Required action: Using the listing below, print exactly everything from the line with "Kunst und Kulinarik (158, 843)" down to the line with "Künstler (89, 1967)", both included, and nothing more.

⁂

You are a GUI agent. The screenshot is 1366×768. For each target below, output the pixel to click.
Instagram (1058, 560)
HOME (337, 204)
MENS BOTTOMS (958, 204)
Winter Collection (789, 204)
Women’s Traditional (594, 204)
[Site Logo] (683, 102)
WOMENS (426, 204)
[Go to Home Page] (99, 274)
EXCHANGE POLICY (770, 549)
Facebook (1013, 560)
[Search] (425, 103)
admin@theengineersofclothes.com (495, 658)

⁂

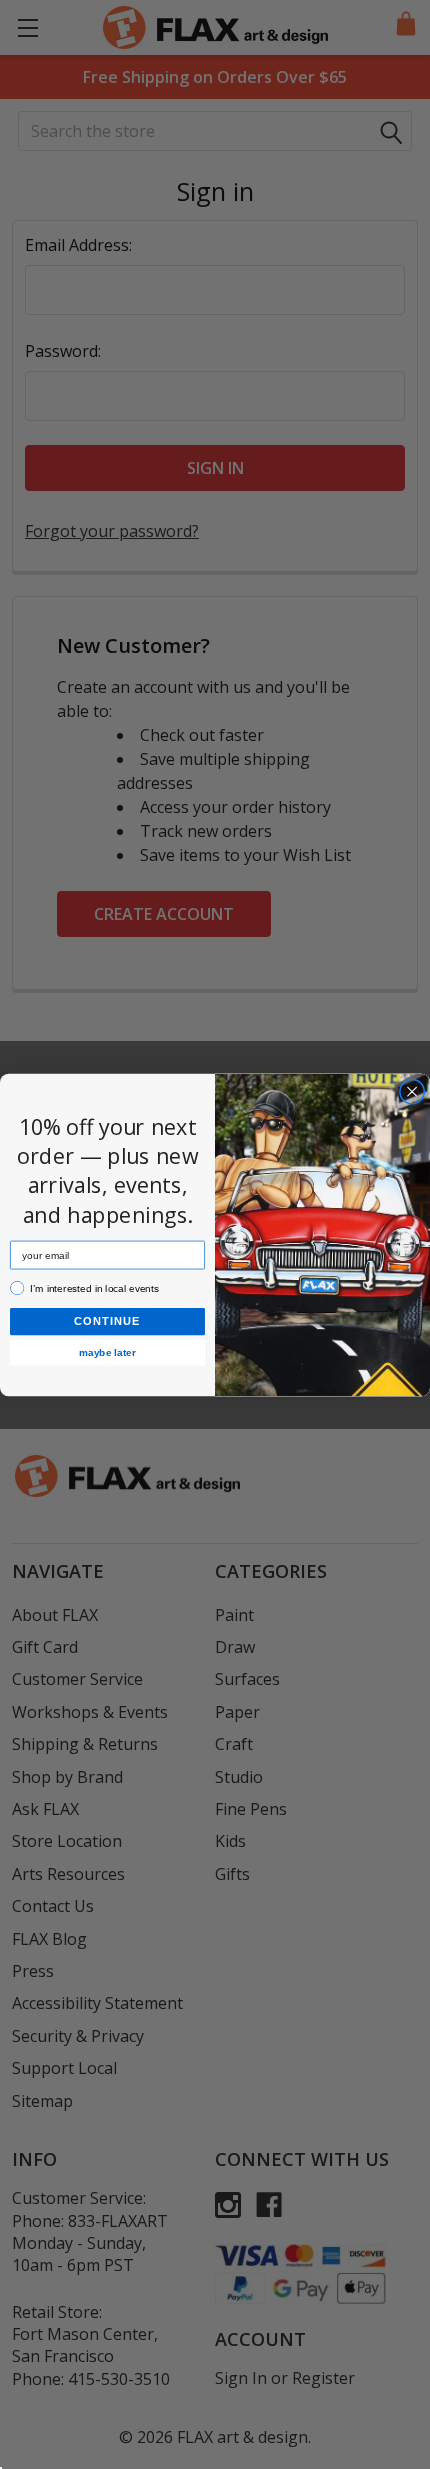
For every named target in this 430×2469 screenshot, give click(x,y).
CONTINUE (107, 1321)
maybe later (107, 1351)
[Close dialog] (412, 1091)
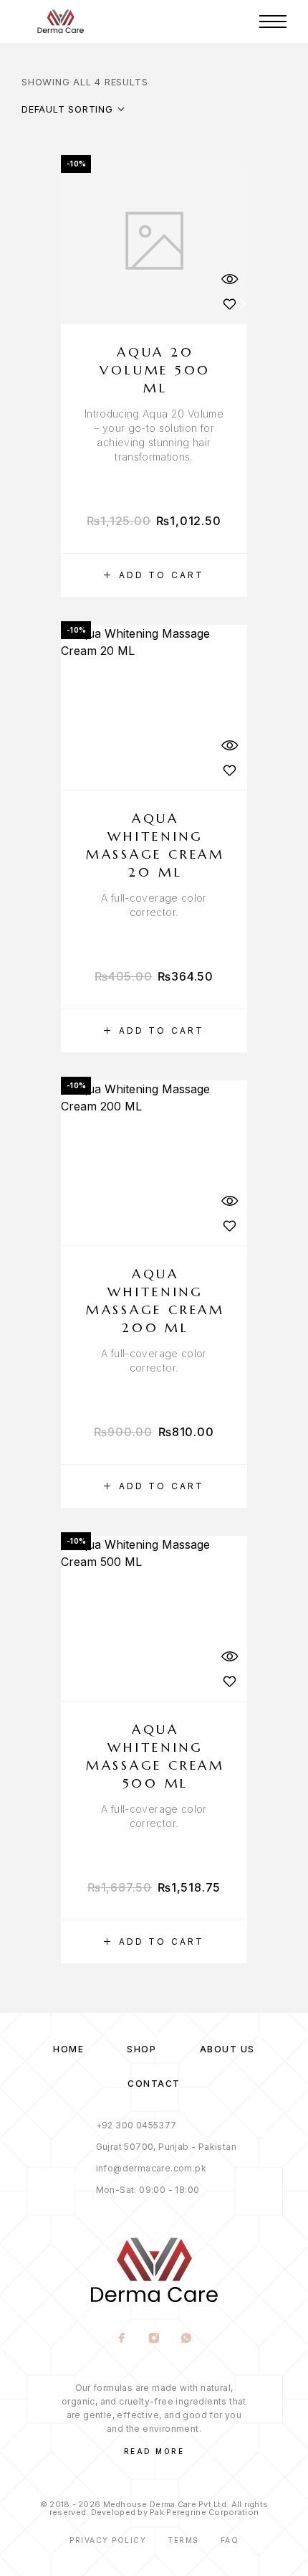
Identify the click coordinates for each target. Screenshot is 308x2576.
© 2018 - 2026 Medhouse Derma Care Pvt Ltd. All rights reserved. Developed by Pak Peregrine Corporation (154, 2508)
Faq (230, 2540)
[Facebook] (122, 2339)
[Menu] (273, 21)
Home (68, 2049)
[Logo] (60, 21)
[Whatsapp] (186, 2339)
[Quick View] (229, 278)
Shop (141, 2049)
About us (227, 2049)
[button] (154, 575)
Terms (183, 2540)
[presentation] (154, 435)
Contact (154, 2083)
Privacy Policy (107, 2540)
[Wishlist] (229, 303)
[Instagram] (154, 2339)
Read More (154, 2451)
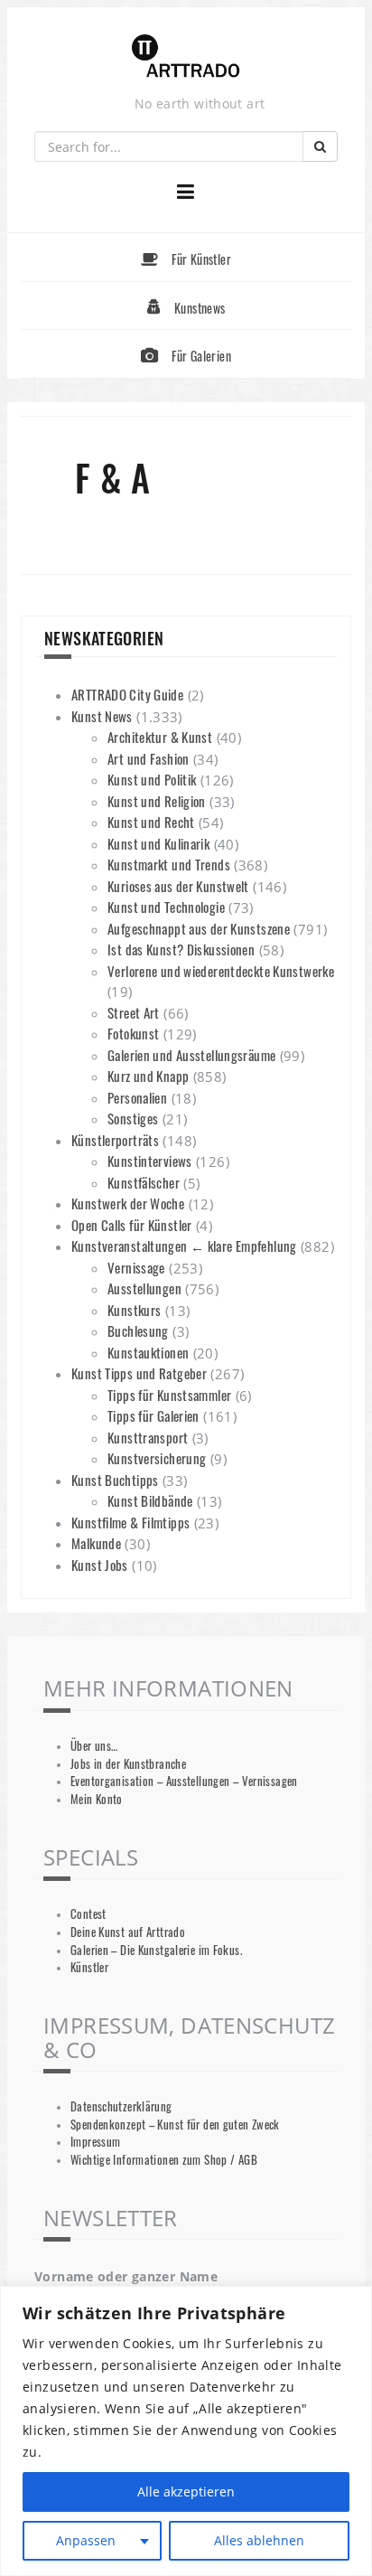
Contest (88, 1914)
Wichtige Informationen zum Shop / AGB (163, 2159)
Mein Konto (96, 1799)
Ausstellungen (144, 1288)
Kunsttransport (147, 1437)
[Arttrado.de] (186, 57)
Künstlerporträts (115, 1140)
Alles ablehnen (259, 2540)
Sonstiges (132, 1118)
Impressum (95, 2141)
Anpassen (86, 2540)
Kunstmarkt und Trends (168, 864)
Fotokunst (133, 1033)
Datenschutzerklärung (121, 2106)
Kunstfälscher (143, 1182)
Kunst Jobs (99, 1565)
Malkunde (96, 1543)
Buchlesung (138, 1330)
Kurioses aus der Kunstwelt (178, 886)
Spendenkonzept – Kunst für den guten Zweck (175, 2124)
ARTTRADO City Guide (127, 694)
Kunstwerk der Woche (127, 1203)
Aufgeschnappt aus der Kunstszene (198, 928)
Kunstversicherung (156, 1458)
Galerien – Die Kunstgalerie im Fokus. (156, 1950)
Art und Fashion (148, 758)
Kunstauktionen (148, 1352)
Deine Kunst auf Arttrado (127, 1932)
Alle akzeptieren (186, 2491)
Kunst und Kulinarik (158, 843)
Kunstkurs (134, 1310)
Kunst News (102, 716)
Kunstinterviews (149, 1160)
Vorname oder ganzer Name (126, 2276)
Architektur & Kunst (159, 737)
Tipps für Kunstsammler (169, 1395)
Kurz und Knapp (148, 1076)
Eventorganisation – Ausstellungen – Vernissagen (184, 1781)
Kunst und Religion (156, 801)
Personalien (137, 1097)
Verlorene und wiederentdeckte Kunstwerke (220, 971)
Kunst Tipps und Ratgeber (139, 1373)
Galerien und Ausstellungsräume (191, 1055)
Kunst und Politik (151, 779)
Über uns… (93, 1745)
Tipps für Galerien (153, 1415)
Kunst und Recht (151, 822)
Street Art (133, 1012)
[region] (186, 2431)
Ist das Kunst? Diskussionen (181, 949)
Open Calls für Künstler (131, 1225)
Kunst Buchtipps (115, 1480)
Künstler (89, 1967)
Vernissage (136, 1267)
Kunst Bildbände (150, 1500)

⁂

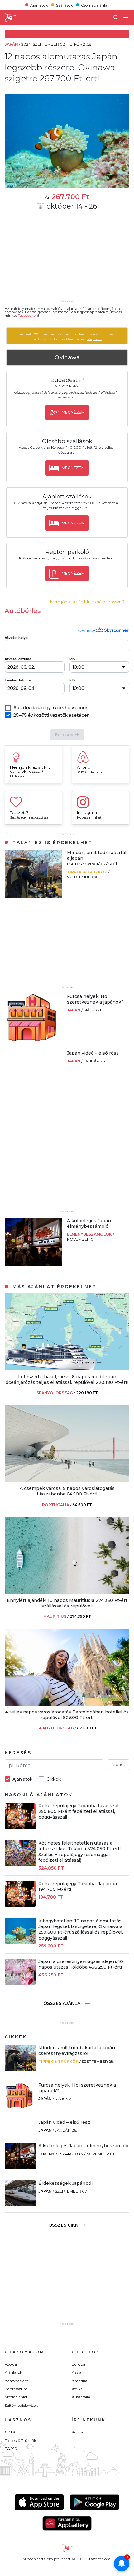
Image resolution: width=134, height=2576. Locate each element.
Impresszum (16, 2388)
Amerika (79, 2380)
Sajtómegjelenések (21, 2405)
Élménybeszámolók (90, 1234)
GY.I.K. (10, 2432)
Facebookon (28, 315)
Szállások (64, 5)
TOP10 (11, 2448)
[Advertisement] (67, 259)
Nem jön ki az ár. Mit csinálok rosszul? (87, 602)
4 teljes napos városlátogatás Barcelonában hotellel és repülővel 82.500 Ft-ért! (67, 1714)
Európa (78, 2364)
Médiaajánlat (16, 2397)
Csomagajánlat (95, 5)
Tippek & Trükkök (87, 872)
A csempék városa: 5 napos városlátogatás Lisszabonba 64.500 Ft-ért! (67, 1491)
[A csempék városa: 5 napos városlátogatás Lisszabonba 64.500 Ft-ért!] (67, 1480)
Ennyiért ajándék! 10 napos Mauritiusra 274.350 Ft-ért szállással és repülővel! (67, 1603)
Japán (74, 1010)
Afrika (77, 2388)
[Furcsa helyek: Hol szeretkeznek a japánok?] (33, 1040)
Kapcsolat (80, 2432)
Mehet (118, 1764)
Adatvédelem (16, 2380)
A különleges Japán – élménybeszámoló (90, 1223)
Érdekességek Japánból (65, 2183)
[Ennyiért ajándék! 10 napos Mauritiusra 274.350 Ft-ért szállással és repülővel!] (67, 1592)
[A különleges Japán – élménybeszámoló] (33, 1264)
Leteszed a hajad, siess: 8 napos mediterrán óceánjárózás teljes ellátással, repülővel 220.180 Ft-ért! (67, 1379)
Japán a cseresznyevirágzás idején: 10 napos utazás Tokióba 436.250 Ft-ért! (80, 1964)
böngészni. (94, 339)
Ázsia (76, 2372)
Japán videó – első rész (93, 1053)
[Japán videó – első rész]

⁂

Exercise answer:
Kunst und Kulinarik (158, 843)
Kunstkurs (134, 1310)
Kunst News (102, 716)
Kunstinterviews (149, 1160)
Vorname oder ganzer Name (126, 2276)
Architektur & Kunst (159, 737)
Tipps für Kunstsammler (169, 1395)
Kurz und Knapp (148, 1076)
Eventorganisation – Ausstellungen – Vernissagen (184, 1781)
Kunst und Religion (156, 801)
Personalien (137, 1097)
Verlorene und wiederentdeckte Kunstwerke (220, 971)
Kunst Tipps und Ratgeber (139, 1373)
Galerien und Ausstellungsräume (191, 1055)
Kunst und Politik (151, 779)
Über uns… (93, 1745)
Tipps für Galerien (153, 1415)
Kunst und Recht (151, 822)
Street Art (133, 1012)
[region] (186, 2431)
Ist das Kunst? Diskussionen (181, 949)
Open Calls für Künstler (131, 1225)
Kunst Buchtipps (115, 1480)
Künstler (89, 1967)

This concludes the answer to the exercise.